## Assigned task 1
Quote the article about Craig and Darcie Nuttall from "Alumni Couple Craig" to "a perfect one.".
## Assigned task 2
According to the article about Craig and Darcie Nuttall, why did Craig face long odds of finding a suitable kidney donor? Answer in one to three sentences.
## Assigned task 3
Carry on the article about Craig and Darcie Nuttall from where it stops.

## Reading passage

_ _ _ _

Alumni Couple Craig and Darcie Nuttall Can "B-Positive" They're Right for Each Other
02/12/2019
By Beth Brosnan
When they first met as students at UMass Lowell, Craig ’96 and Darcie (Sicotte) ’95 Nuttall had a hunch they would be a good match.
Twenty years of marriage, two children and one life-changing event later, they discovered they’re not just a good match, but a perfect one.
In 2006, Craig, a software engineer, was diagnosed with end-stage kidney disease — at the ripe old age of 35. “Like most young people, I’d put off my annual physical, so the news came out of nowhere,” he recalls. Darcie, a mental health counselor and children’s book author, was equally stunned. “Craig has always been so active and full of life, it was hard to believe he was sick,” she says.
For the next decade, Craig managed his illness with a combination of medication, diet and exercise. But by 2017 his kidney function had plummeted to less than 20 percent, and it was clear he needed a transplant. What wasn’t clear was when or how that would happen. Long waits are the rule when it comes to finding suitable kidney donors; in Craig’s case, so were long odds, because of his rare, B-positive blood type.
Yet when his physicians did find a donor, they didn’t have far to look. For years, Darcie had assured Craig she would give him one of her kidneys. “I was so touched,” says Craig, but he also knew how unlikely it was they would share not only the same blood type but also compatible antigens and antibodies, which lessen the chance his body would reject his new kidney. When the results of Darcie’s donor screening test came in, it showed she was a perfect match on all counts. Says Craig: “It was almost as though she willed it to happen.”
And so last July at Boston’s Tufts Medical Center, the Nuttalls shared something very few couples ever experience: back-to-back kidney surgeries. Not only were the operations successful, but the effects were immediate. “Right away I felt like I got my husband back,” says Darcie. “It was kind of like going through childbirth, because we were both exhausted and in pain, but there was so much joy.”

_ _ _ _

[Collected data]
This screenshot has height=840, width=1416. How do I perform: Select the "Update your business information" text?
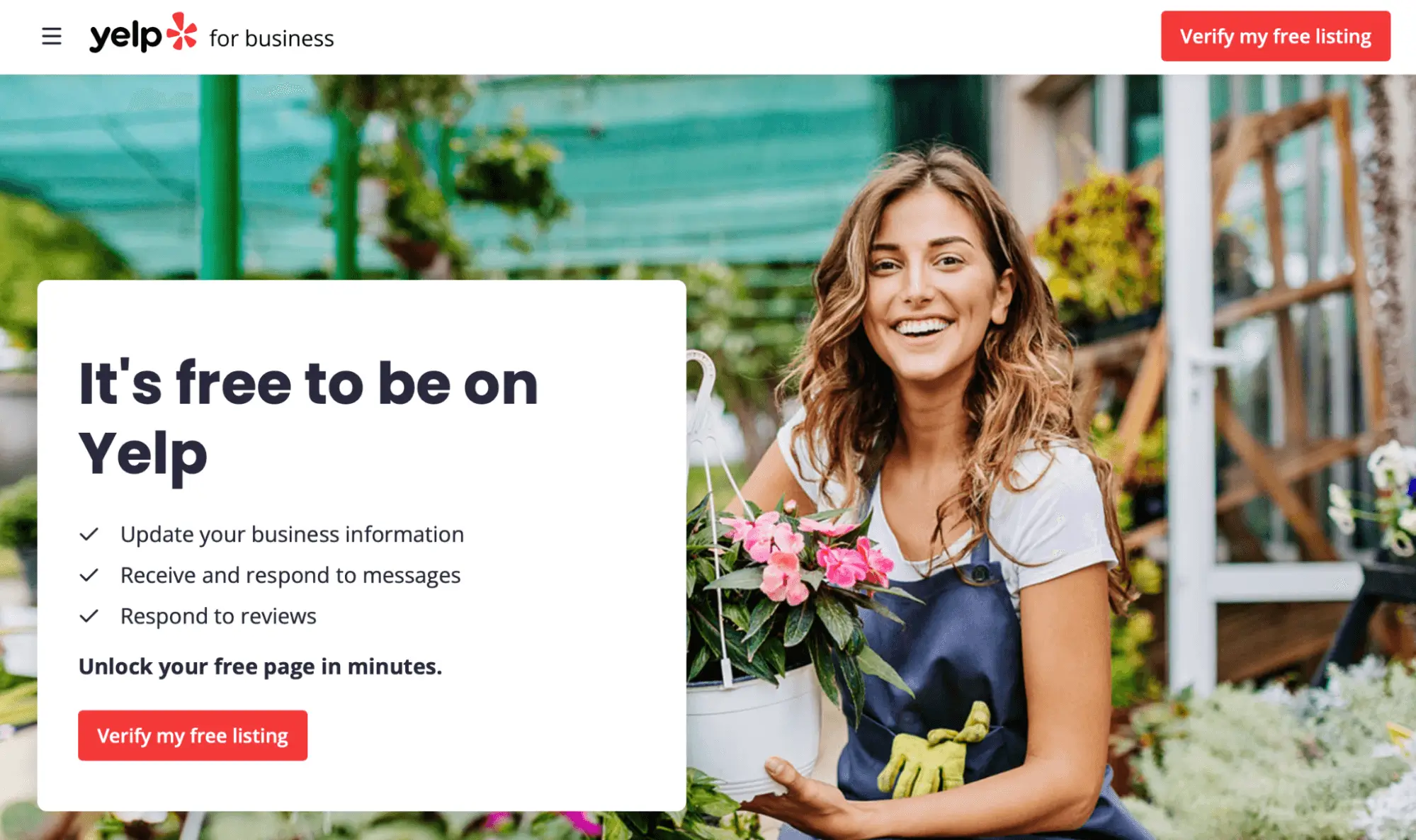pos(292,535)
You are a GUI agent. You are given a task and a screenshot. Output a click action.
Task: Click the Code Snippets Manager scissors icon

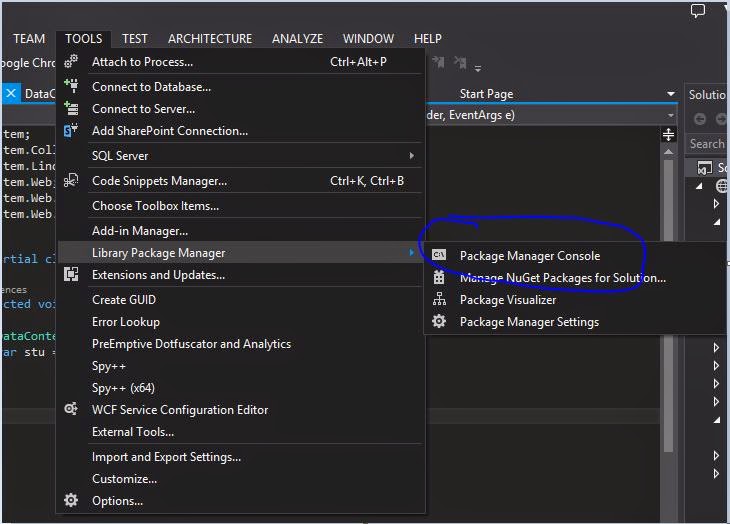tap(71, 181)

_ _ _ _

## Answer box 1
Alumni Couple Craig and Darcie Nuttall Can "B-Positive" They're Right for Each Other
02/12/2019
By Beth Brosnan
When they first met as students at UMass Lowell, Craig ’96 and Darcie (Sicotte) ’95 Nuttall had a hunch they would be a good match.
Twenty years of marriage, two children and one life-changing event later, they discovered they’re not just a good match, but a perfect one.

## Answer box 2
Craig faced long odds because of his rare B-positive blood type.

## Answer box 3
Joy continues to suffuse the Nuttall household today, along with gratitude for their skilled surgeons and the large network of friends — some stretching back to their UML days — who cared for them during their convalescence and watched over sons Stephen and Jacob. Both Nuttalls have returned to work full time — Craig as a senior software engineer at Phillips and Darcie to her therapy practice and a flourishing at-home business making custom embroidered pillows. Best of all, Craig’s long-term prognosis is excellent. “And,” he adds, “I’ll always have a piece of Darcie with me.”
More than once, Darcie has found herself thinking of advice that Larry Siegel, UML’s vice chancellor for student affairs, once gave her. “He told me that everything is a stepping stone, even things we don’t expect. The trick, Larry said, is to take that experience and move forward.”
Craig’s illness, which once seemed like a boulder about to crush them both, has become, she says, “the biggest gift I could imagine. To see Craig healthy again is just amazing. When you’re busy with kids and a job, it’s easy to go on autopilot. You can miss the joy of everyday things. This whole experience has taught me to be awake and alive to what’s happening now, and to treasure it.”